## Entries taken from a collection:

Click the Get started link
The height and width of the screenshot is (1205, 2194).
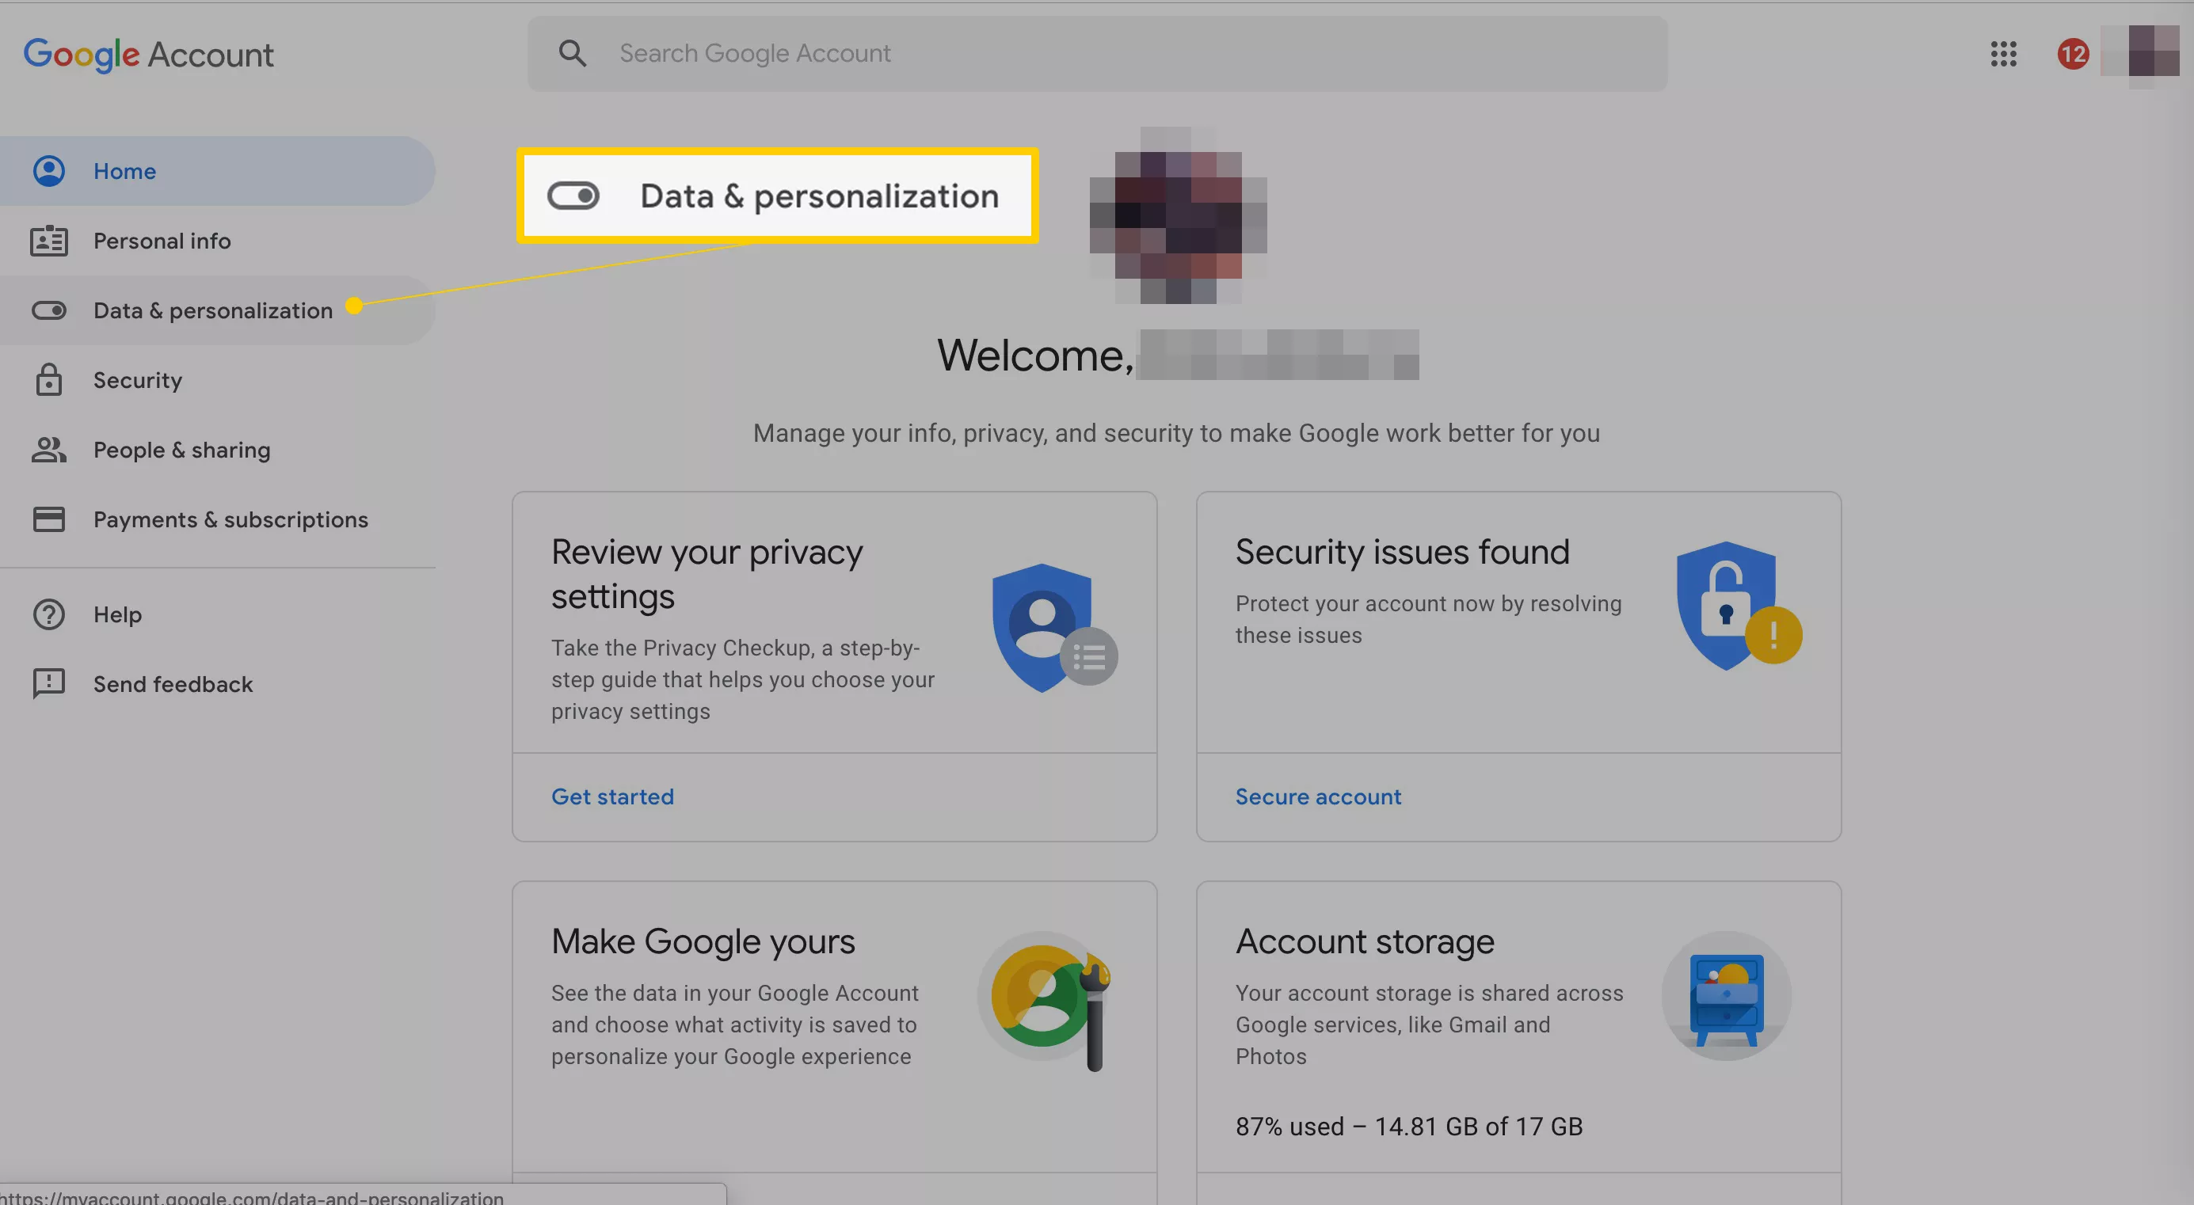pyautogui.click(x=612, y=796)
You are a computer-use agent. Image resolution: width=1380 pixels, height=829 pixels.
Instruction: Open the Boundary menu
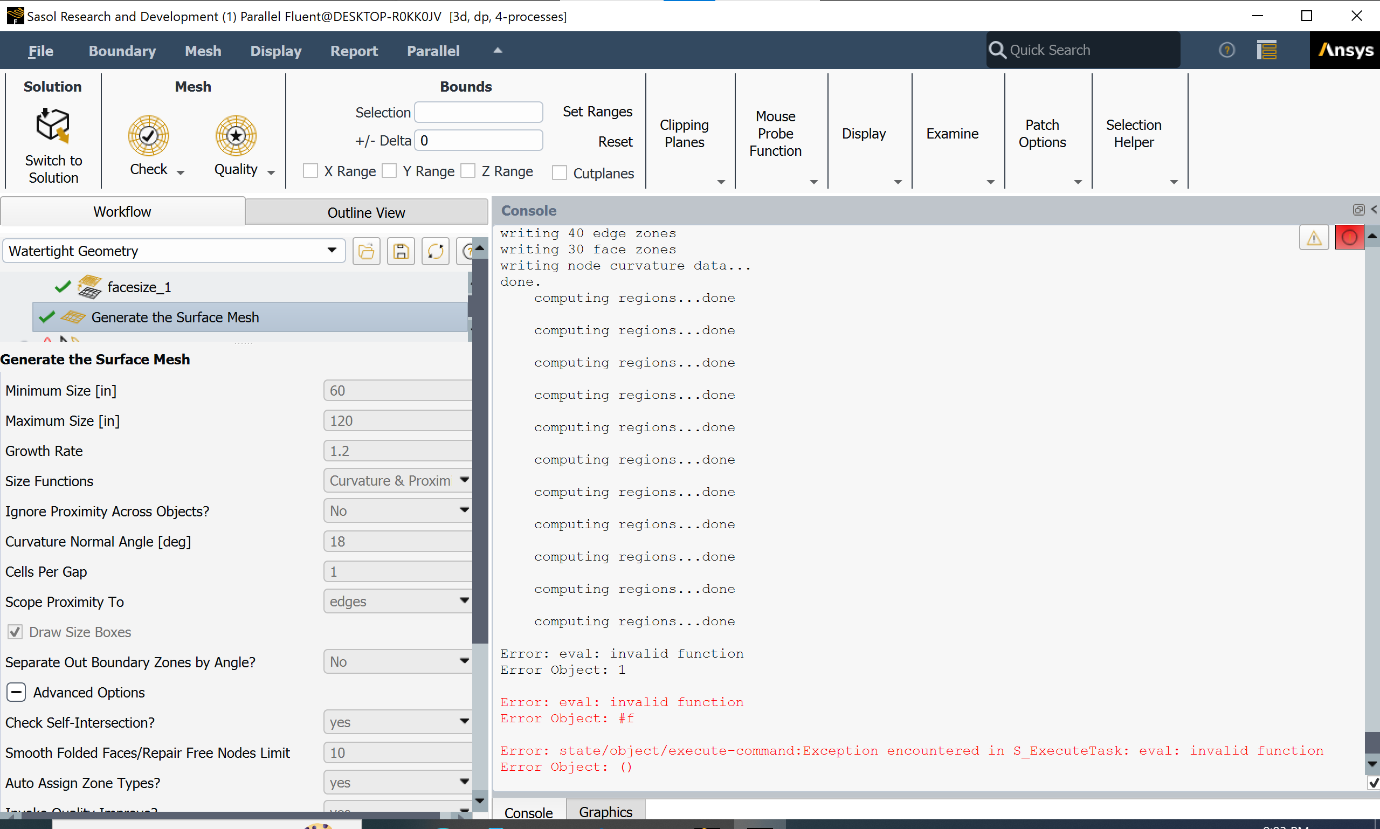tap(122, 51)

## Task prompt:
Hand over the entries again, exactly as written and without the pictures.

## Expected answer:
Click the Get started link
The height and width of the screenshot is (1205, 2194).
pyautogui.click(x=612, y=796)
You are a computer-use agent. Image resolution: width=1380 pixels, height=829 pixels.
Instruction: Open the Boundary menu
tap(122, 51)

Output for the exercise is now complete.